In 1964, Goodspeed Musicals in East Haddam produced the world premiere of the musical version of Miguel de Cervantes’ masterpiece Don Quixote. Man of La Mancha went on to Broadway in 1965 where it won Best Musical and has since been revived on the Great White Way four additional times. The novel, written in two parts in 1605 and 1615, is considered one of the most important books ever written. Dale Wasserman’s musical is considered a landmark of theatre.

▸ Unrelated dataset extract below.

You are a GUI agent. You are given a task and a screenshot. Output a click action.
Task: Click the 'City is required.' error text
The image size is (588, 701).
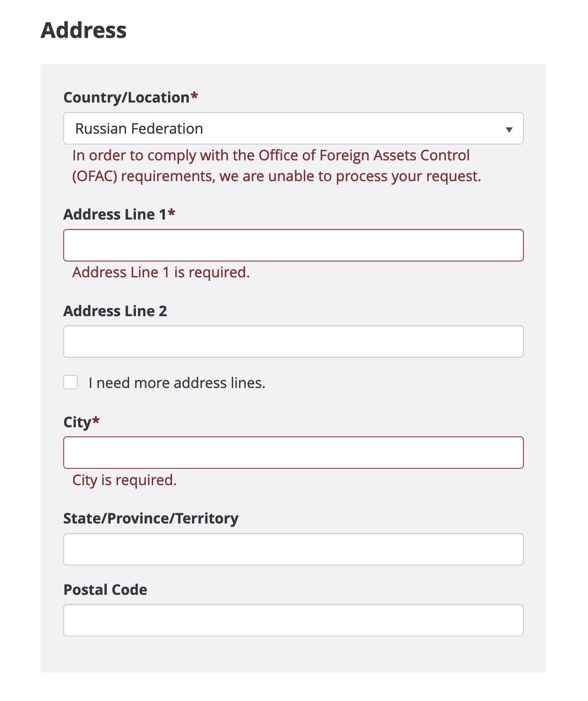[x=124, y=480]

My first and only encounter with Man of La Mancha was Goodspeed’s revival in 2000. Dark and claustrophobic, the production made me think little of the show and its score. Aside from the title song, the sweet tune “Dulcinea” and, of course, the anthemic “The Quest (The Impossible Dream),” I found little to recommend in the show. How fortunate that Vincent Cardinal’s current revival at UConn’s Connecticut Repertory Theatre has made me reevaluate and develop a new appreciation for the piece.

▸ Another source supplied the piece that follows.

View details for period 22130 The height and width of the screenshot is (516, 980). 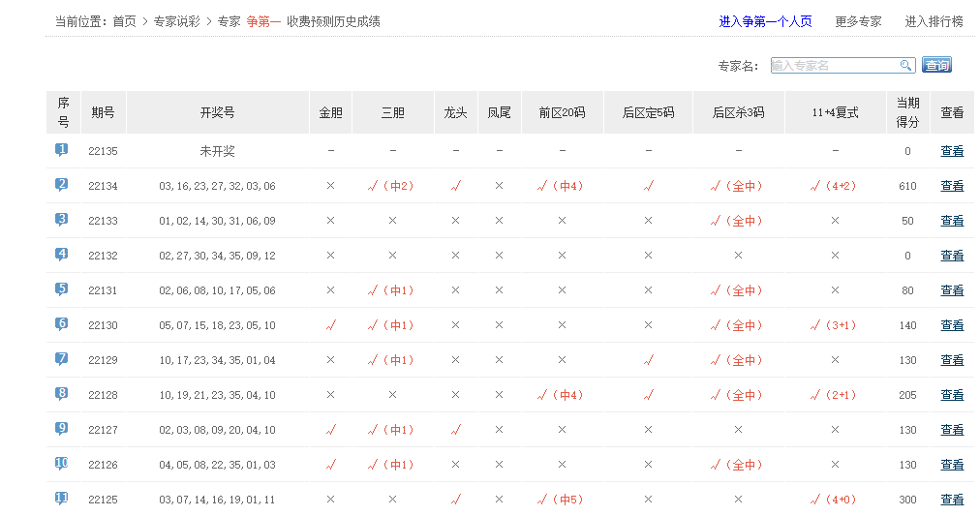pos(952,325)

The show begins and ends (with a few interruptions along the way) with a framing device of Cervantes himself being jailed as a part of the Spanish Inquisition. A tax collector and poet, he is a stoic presence in what appears to be a den of thieves. Awaiting his moment in the Inquisatorial hot seat, his fellow prisoners put him on mock trial. Cervantes decides to prove his worthiness to the inmates by putting on a prison theatrical recounting the exploits of his knight errant, Don Quixote.
My impression from the Goodspeed revival, that the Cervantes play-within-a-play structure is rather unnecessary, still holds. The charm of the madman-cum-knight storyline is the center of the piece and there is little at stake for Cervantes as a character. Fortunately for Cardinal and the audience, Cervantes/Don Quixote turns out to be a knight in shining armor with Terrence Mann.
Mann’s transformation from the clear-headed Cervantes to the muddle-headed Quixote is a marvel. As the knight, Mann delights while breaking your heart. While everyone around him, minus his trusty vassal Sancho Panza, tries to shatter his delusions, we opt to believe in the truths to which he clings: love, nobility, chivalry. While his “Impossible Dream” was not quite as powerful as one would hope, Mann’s delivery of “Dulcinea” and “Man of La Mancha” were top-notch.
As Sancho Panza, Richard Ruiz is similarly first-rate. His lovely tenor and indulgent countenance make for an ideal sidekick for Quixote. Alix Paige, who played Eliza Doolittle opposite Mann’s Henry Higgins in last season’s My Fair Lady, makes for a fiery and fierce Aldonza, the misguided object of Quixote’s affections. Where I was not completely taken with her performance as Eliza, Paige commands the stage and more than holds her own against Mann and the hoard of bare-chested men who abuse her.
The secondary roles are similarly strong. As the Padre, the cleric who serves as Quixote’s spiritual guide, James Barry proves to be funny, sweet and poignant, particularly in his performance of “To Each His Dulcinea.” Joey Barreiro, so good in last season’s Guys and Dolls, provides flamenco-tinged vocals and guitar with aplomb as Anselmo. Once again, he proves one to watch.
Steven Hayes, who dialed down his zaniness to play an innocent Horton in Seussical last summer, ratchets up the hamminess for his brief turn as the Barber. Although filled with comic bits and facial expressions that channel Bert Lahr and Paul Lynde (with a touch of Charles Nelson Reilly thrown in for good measure), the performance jars with the rest of the production.
The ensemble of various prisoners, guards, nobility and whores all work hard throughout, particulary on the lovely choreography by Cassie Abate. Cardinal shows that he knows how to stage large scenes with clarity and intimate scenes with focus. The energy never flags and the show, overall, is beguiling. Make it your quest to see this Man of La Mancha.